» Work to be completed
With pictures removed, output every record below exactly as written.

· · · ·

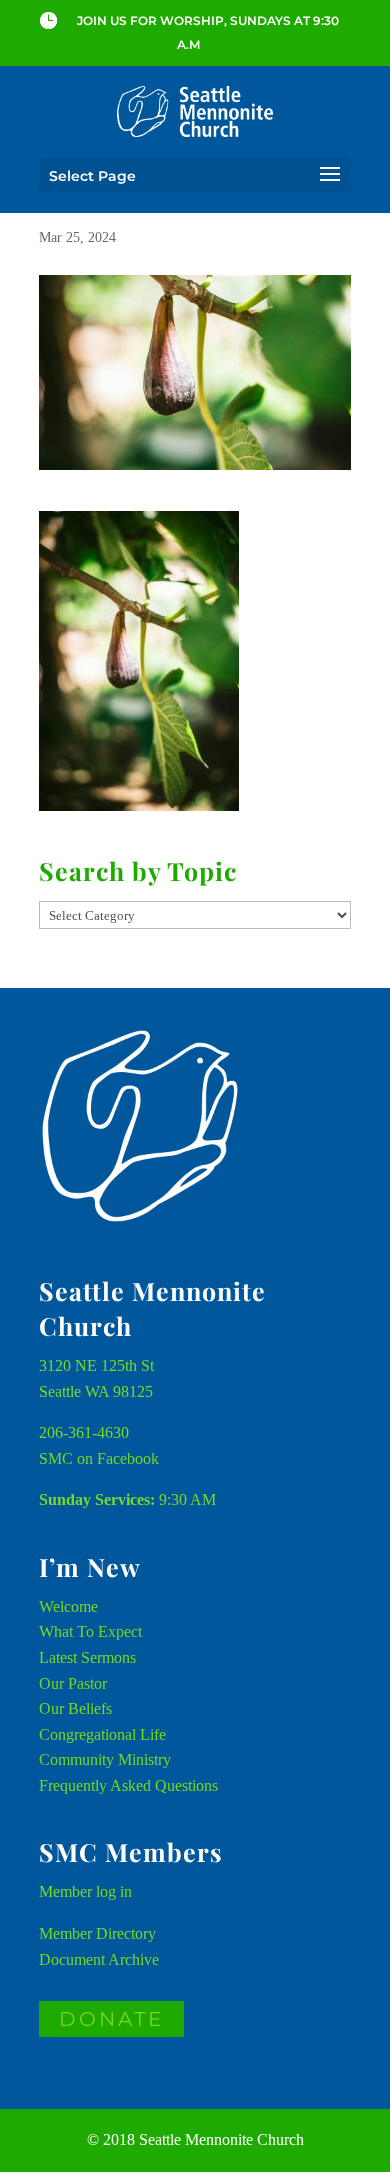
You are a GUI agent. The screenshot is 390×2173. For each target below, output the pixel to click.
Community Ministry (105, 1759)
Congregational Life (102, 1734)
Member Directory (97, 1933)
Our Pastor (73, 1683)
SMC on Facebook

· · · ·

» Your response
You are a GUI agent. The screenshot is 390×2173. For each target below, output the pixel to click.
Community Ministry (105, 1759)
Congregational Life (102, 1734)
Member Directory (97, 1933)
Our Pastor (73, 1683)
SMC on Facebook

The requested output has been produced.